Entries taken from a collection
= = = = =

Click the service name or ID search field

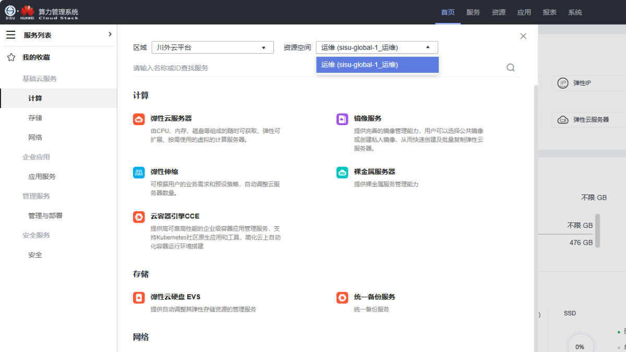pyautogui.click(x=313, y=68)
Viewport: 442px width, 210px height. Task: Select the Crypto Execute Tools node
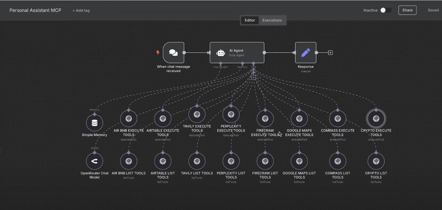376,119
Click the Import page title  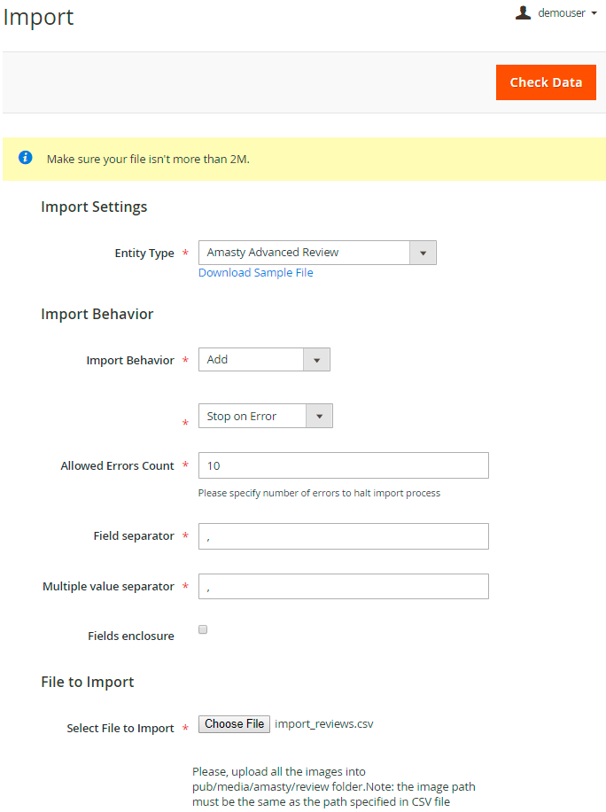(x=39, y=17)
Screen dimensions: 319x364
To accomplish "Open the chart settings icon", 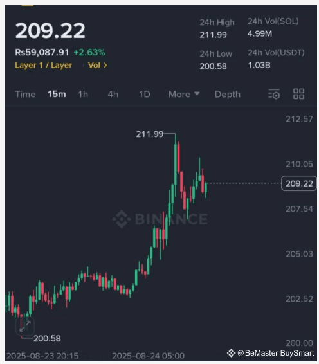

= = = = =

Task goal:
From the line containing "Screen dimensions: 319x364" down to the last line of the entries above, copy each line exactly and nothing more. Leave pictures out.

Solution to this problem:
Screen dimensions: 319x364
To accomplish "Open the chart settings icon", 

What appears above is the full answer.